News and Opinion from Sisters, Oregon

Commentary... Empowering students helps them to learn

As the school year gets underway in Sisters, parents are eager to help their students have the best possible experience. How that plays out through the year greatly depends on what takes place in the opening weeks of the school year.

One of the most important aspects of learning is for students to feel empowered and important. I'd like to suggest some strategies for parents that will help develop these perceptions.

First, I feel it's important to have a strength-based approach to learning. When students only hear about what they don't do well, their desire to learn will quickly disappear. Instead of looking at what's not happening, supporting a child by looking at their strengths, aptitudes and interests, helping them relate these to what the teacher is having them work on can make a huge difference.

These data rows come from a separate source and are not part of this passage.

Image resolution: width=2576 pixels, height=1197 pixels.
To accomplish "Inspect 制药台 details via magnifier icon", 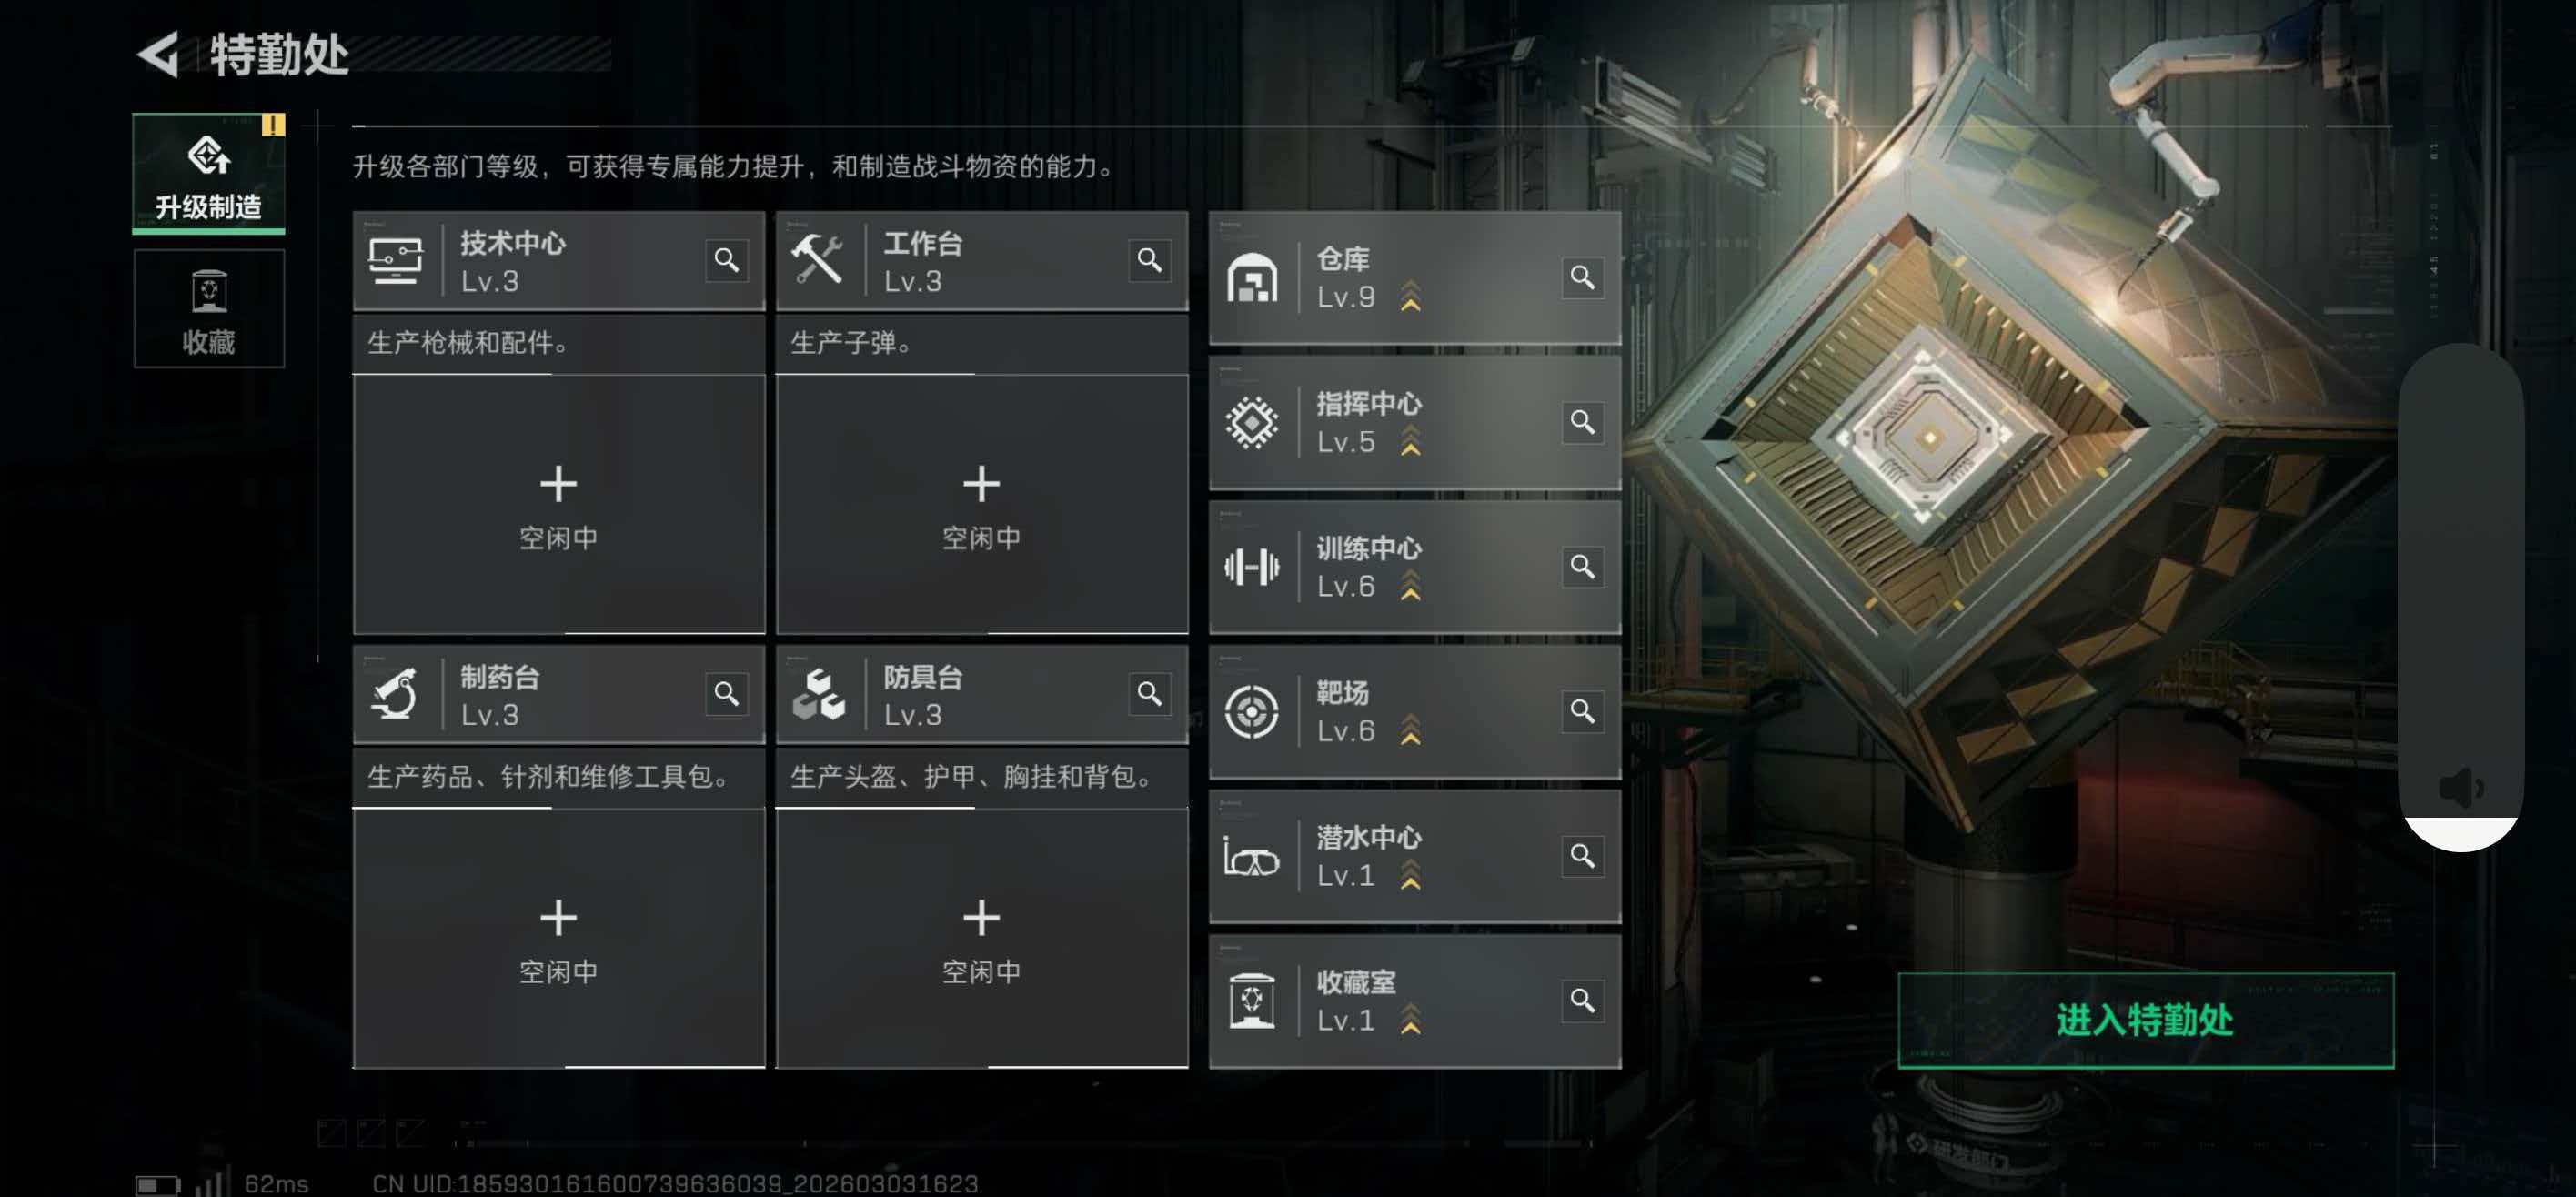I will click(x=726, y=694).
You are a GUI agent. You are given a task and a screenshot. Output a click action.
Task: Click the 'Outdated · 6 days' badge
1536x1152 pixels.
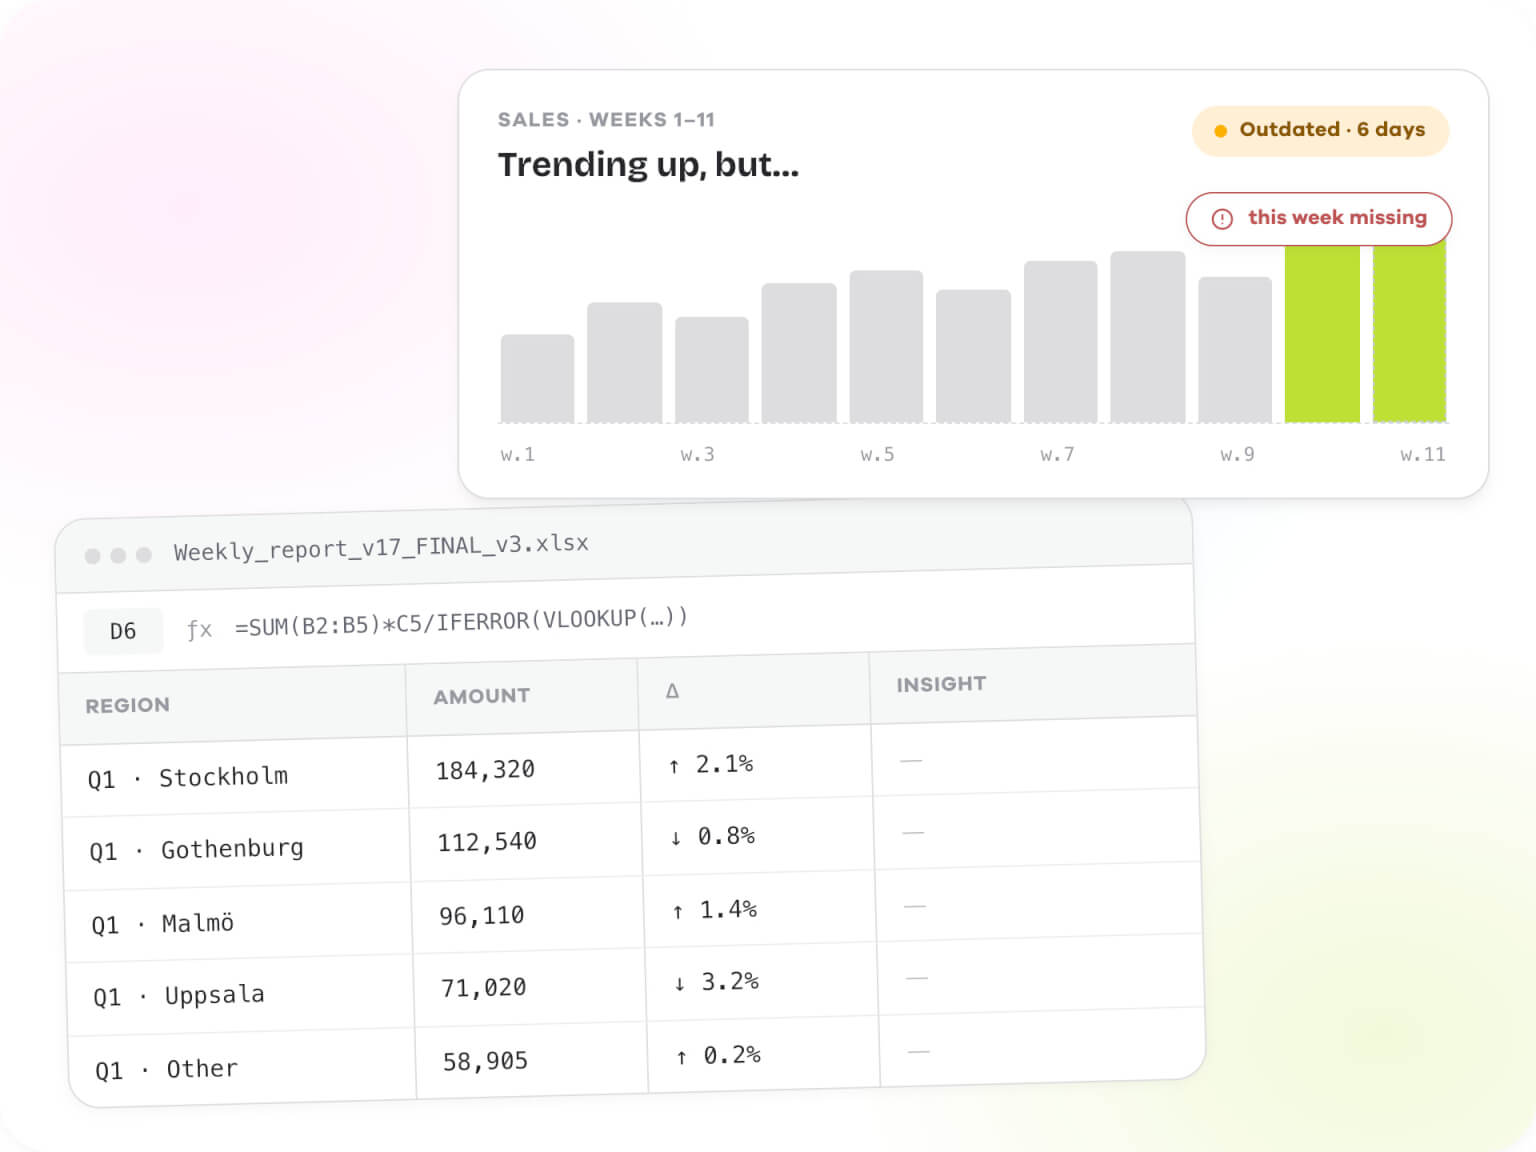[1320, 131]
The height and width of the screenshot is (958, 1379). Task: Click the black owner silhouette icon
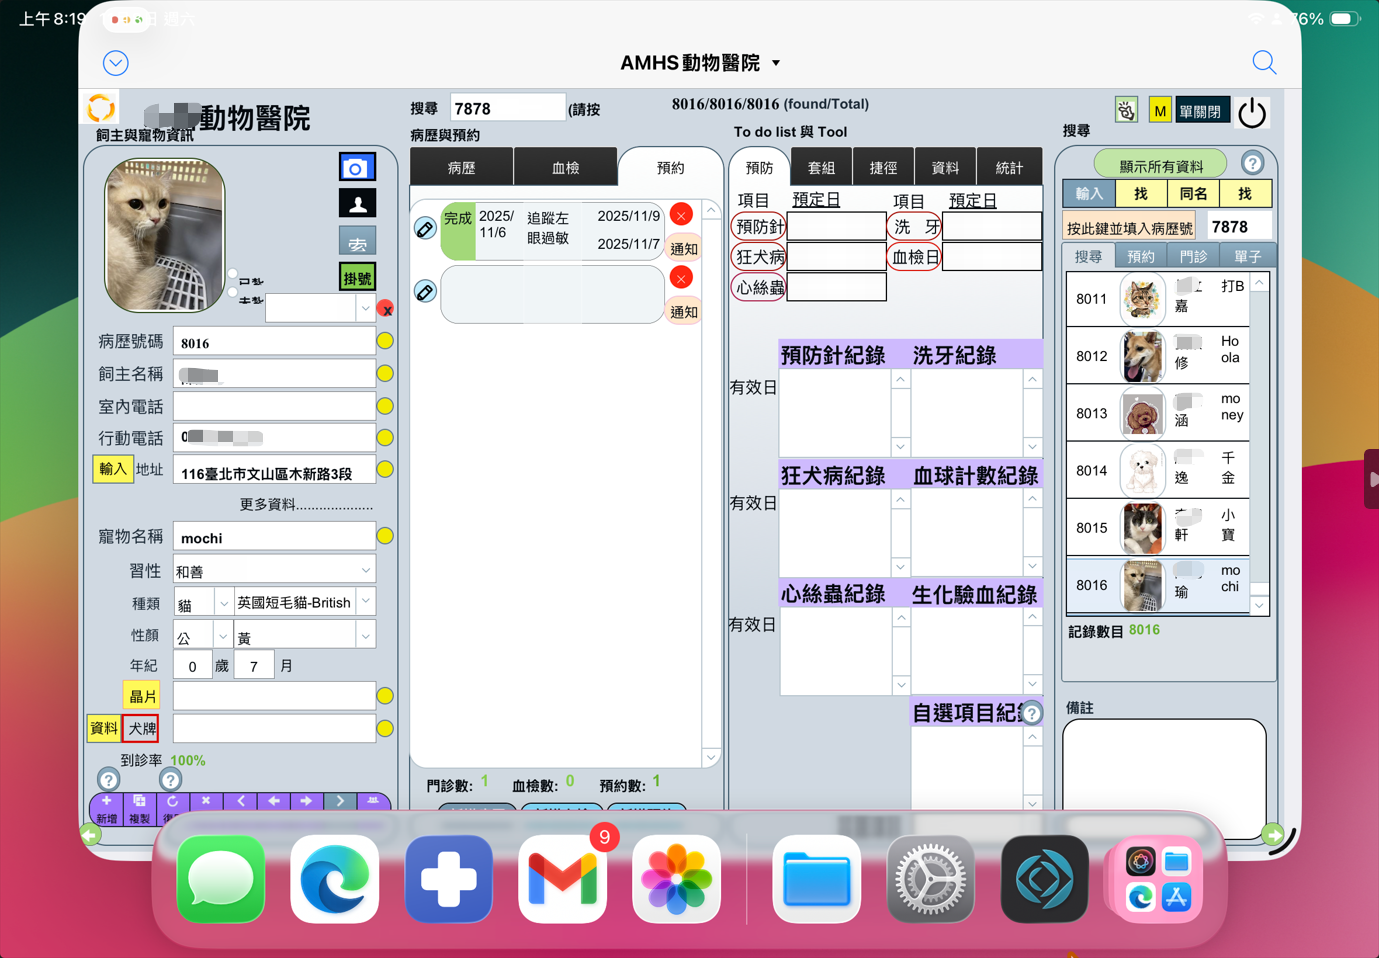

When one of our daughters was in the first grade she was having great difficulty learning the alphabet. She had always loved books so it wasn't a lack of exposure that hindered her. I experimented and discovered that dancing the letters helped her learn them. Pretending she had paint on her feet, she wrote her name on the ground. Shaping her body into letters imprinted them on her memory. It wasn't long before we moved past this challenge and she was reading on her own.

As a high school student one of our sons was having difficulty with advanced algebra. When given the opportunity to drop back to a lower level of the subject he responded that he'd rather get a C from the instructor teaching the advanced class than an A from the one teaching the regular class. We accepted his appraisal and applauded his resiliency and tenacity. I don't remember his grade, however it did not prevent him from getting into the college of his choice.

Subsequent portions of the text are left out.